European leaders want sweeping new market regulations
European leaders mounted a united front against the global financial crisis Sunday, proposing sweeping new market regulations, but it remained unclear whether economic giants including the United States and China would go along.
Heads of government and finance ministers from Europe's largest economies joined German Chancellor Angela Merkel in Berlin to lay the groundwork for a common European position on economic reforms before an April 2 summit of the Group of 20 nations in London.
"Europe will own up to its responsibility in the world," Merkel told reporters following the talks.
Leaders from Britain, France, Germany, Italy, Luxembourg, Spain, the Netherlands and the Czech Republic agreed to press for sanctions on tax havens, caps for managers' bonus payments and a stronger role and increased funding for the International Monetary Fund.
While the plans were based on an agenda adopted by the G20 in November, the measures announced Sunday were more far-reaching and concrete, particularly on long-disputed issues such as hedge fund regulation.
U.S. and China may not share Europe's zeal
However, analysts say other G20 members, including the U.S., China, Japan and developing nations such as India and Brazil, might not share Europe's zeal for blanket global regulations.
During Germany's turn at the presidency of the Group of Eight two years ago, Merkel pushed hard for greater transparency on global financial markets and, especially, hedge fund regulation. But her efforts ran into stiff resistance from Washington and London.
Even the global crisis and a change of administration may not be enough to persuade the U.S. to hand over its autonomy.
"I see the U.S. as wary of giving away powers of oversight and regulation," said Robert Brusca of New York-based Fact And Opinion Economics.
Financial industry leaders, on the other hand, may have lost too much credibility in the current crisis to fight off heavy restrictions on their practices.
"What the industry thinks is irrelevant," Brusca said. "It has squandered any goodwill it had by being given a leash of self-regulation — then running amok."
French President Nicolas Sarkozy said that "Europe wants the system to be refounded," and stressed the importance of the April meeting.
"We all want London to be a success and we are all aware that it's [our] last chance," Sarkozy said. "We cannot afford a failure in London."
Merkel's plan would give IMF more power
European leaders also backed Merkel's call for a "charter of sustainable economic activity" that would subject all financial market activities around the globe to regulation, including credit rating agencies.
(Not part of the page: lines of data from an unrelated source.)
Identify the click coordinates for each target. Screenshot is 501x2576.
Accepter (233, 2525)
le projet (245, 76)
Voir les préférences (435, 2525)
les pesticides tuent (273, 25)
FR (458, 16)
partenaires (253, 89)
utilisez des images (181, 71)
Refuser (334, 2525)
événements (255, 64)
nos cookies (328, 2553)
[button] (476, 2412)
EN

Merkel's proposal envisions giving increased powers to the IMF, which the leaders agreed needed to receive double its current funding in order to help members respond "swiftly and flexibly" to a crisis.
British Prime Minister Gordon Brown called for a "global New Deal" to be adopted to help right the world economy, saying international financial institutions need some $500 billion US to do the job.
That could prove complicated unless the U.S. agrees to cede the needed authority to the IMF to make it effective, analysts say.
"The IMF is a policeman without a whistle, let alone a gun," Brusca said. "I see more international co-operation as essential but still difficult."
Other key points agreed to Sunday included adopting a "sanctions mechanism" to penalize tax havens and urging banks to keep larger reserves of capital.
"A new system of regulation without sanctions would not have any meaning," said Sarkozy.
He said European countries should jointly draw up a list of tax havens, as well as sanctions EU members might face for continuing reckless financial activity.
Officials said a final copy of the summit agreement would not be circulated Sunday, in order to allow European Union members not present to view it first. All 27 EU members are to debate the document next week, and it is to be taken up by the European Council on March 19 and 20 and then presented to the G20.
That summit will be U.S. President Barack Obama's first and a test of just how much regulation the U.S. and other world leaders are willing to accept in an effort to prevent another meltdown.